Dispersal of ashes in places of food cultivation, gathering areas and waterways is considered tapu (sacred) in Maori culture, whereas this is a special part of other cultural beliefs. We encourage you to contact the local iwi before scattering ashes in any of these places, including local beaches, lakes or rivers.

Many places like privately owned gardens, hospices and cemeteries have dedicated ash scattering areas and other memorial options. For more information on appropriate locations, guidance around the process and ways to reduce the impact on the environment, please contact Council to discuss.

Services Area - RSA Interments

The Council maintains and cares for the Dargaville RSA Cemetery grounds on behalf of the New Zealand Veterans’ Affairs Department and in consultation with the local Return Services Association branch.

Currently only former Armed Services personnel who have war service, or service and experience that is equivalent to war service, may be interred in a cemetery services area. Their spouse or partner may also be interred with them.
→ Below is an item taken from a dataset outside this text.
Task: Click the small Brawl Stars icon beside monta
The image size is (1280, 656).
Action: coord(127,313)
The services areas are laid out in a very uniform way and therefore only standard services burial, or ashes plaques are used. These are very plain and have has no provision to accommodate personal messages or photographs.

Natural Burials

Natural burial interments (sometimes referred to as an ‘eco-burial’) involve shallow graves, around one metre deep. The body is not embalmed and is placed in a shroud or cardboard, wicker or untreated timber casket. The plot is filled with organically active soil to aid decomposition. Graves are then identified with a GIS location marker or a tag on a tree as opposed to a traditional headstone.
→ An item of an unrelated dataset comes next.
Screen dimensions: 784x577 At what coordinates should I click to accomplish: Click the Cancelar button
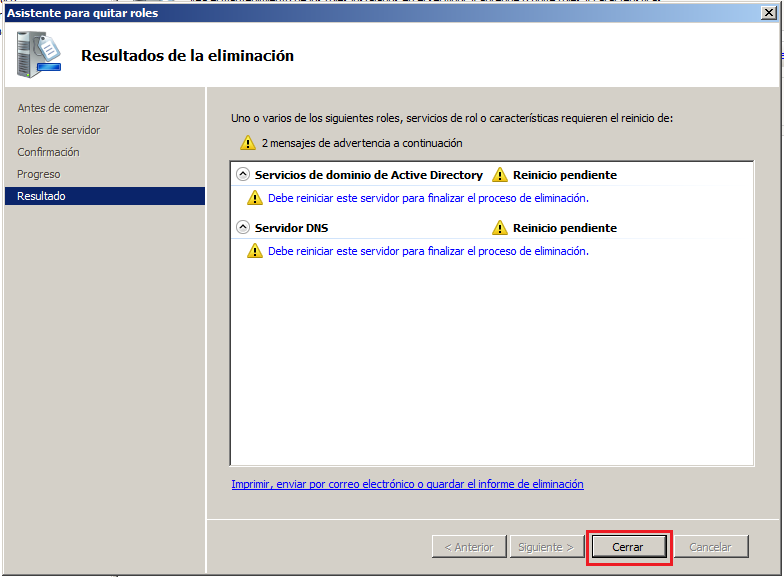pyautogui.click(x=710, y=547)

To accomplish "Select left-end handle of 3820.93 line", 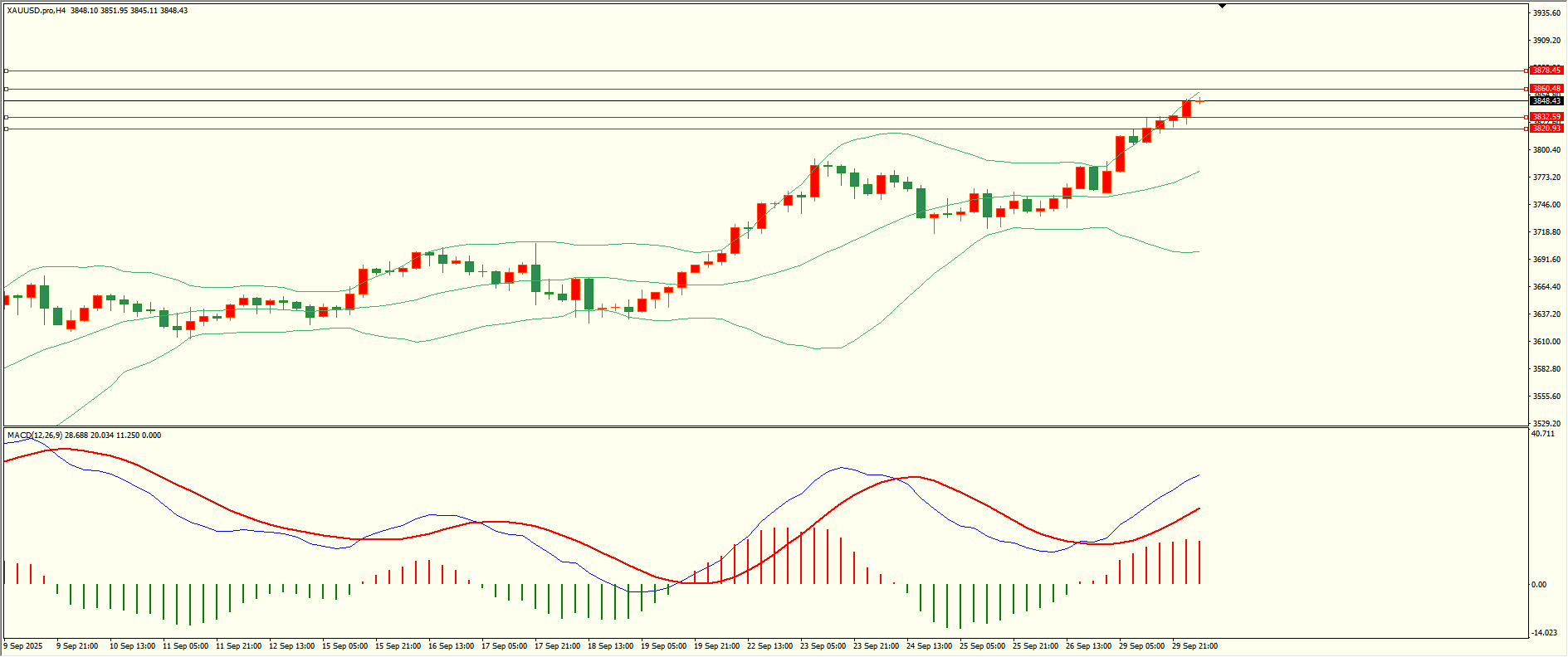I will coord(7,129).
Natural burials are not currently available at any Council managed Cemeteries; however, Council is investigating the suitability of this as an option in the future.
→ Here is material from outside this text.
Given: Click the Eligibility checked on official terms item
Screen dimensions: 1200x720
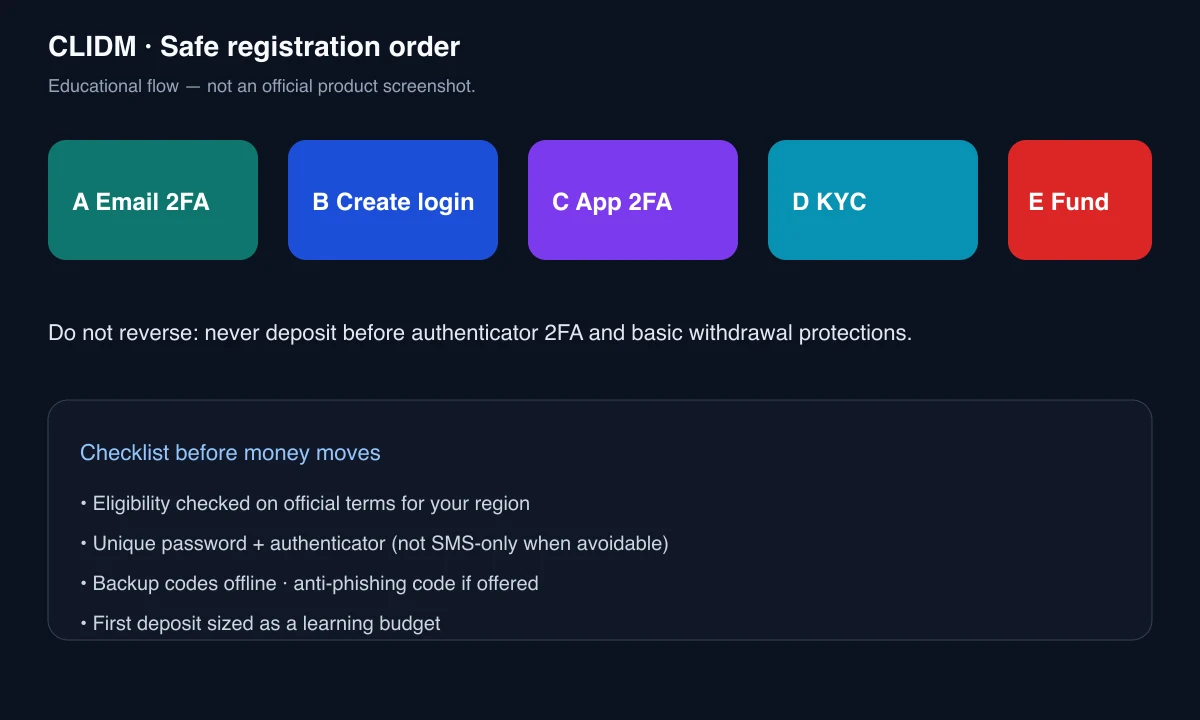Looking at the screenshot, I should [305, 504].

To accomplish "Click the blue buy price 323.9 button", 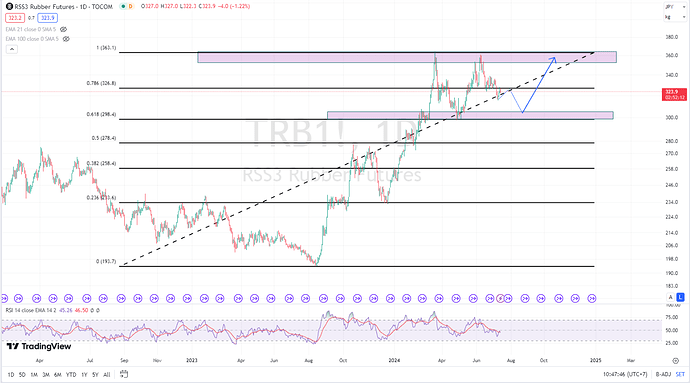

Memorial Walls (New Mt Wesley only) – No Interment

New Mt Wesley Cemetery has a memorial wall available for the placement of remembrance plaques. This is a great option when there is no interment, but family, whanau or descendants wish to have a place to acknowledge and remember a loved one. While this is something that loved ones can often arrange, Council permission is essential. Council reserves the right to remove plaques or monuments that do not meet Council rules, including those erected without prior permission.

An application for a memorial wall plaque must be made and relevant fees paid to Council, prior to installation. Memorial wall plaques must be no bigger than 190mm x 65mm and must be installed to a professional standard (as specified in the New Zealand Standard for Headstones and Cemetery Monuments NZS4242).

Memorials, Headstones or Plaques

The concrete beam adjacent to any burial or ash plot is available for the instalment of a memorial. A funeral director or monumental mason can help you with this or you can arrange this yourself.

Currently no permits are required prior to the installation of a headstone, however it can be very helpful to notify Council once installation is complete as this helps keep cemetery records up to date and accurate, as well as assisting with genealogists tracing families in the future.

If the family choose to complete installation themselves, memorials must be kept within the boundaries of the plaque size and installed to a professional standard (as specified in the Burial and Cremation Act 1964 and New Zealand Standard for Headstones and Cemetery Monuments NZS4242).

The requirements for memorial installation are:

  • Temporary Memorials - Following an interment, a temporary grave marker made from timber or plastic, not exceeding 800mm in height, may be placed on the concrete berm in a secure manner for up to 12 months following burial
  • Lawn Burials - For plots in the lawn section of the cemetery the flat memorial can be a maximum 600mm x 600mm to fit within the berm
  • Upright Headstone Memorials - For plots where upright memorials are permitted the base must be within 900mm long and 320mm deep with an average overall height not exceeding 950mm
  • Ash Plot - The average size for a plaque on an Ash Plot is 350mm x 220mm
  • New Mt Wesley Memorial Wall - A plaque to be put on the Memorial Wall can be no bigger than 190mm x 65mm

Only one monument will be allowed on any one grave, including extra-depth burial graves, and monuments may cover no more than two plots.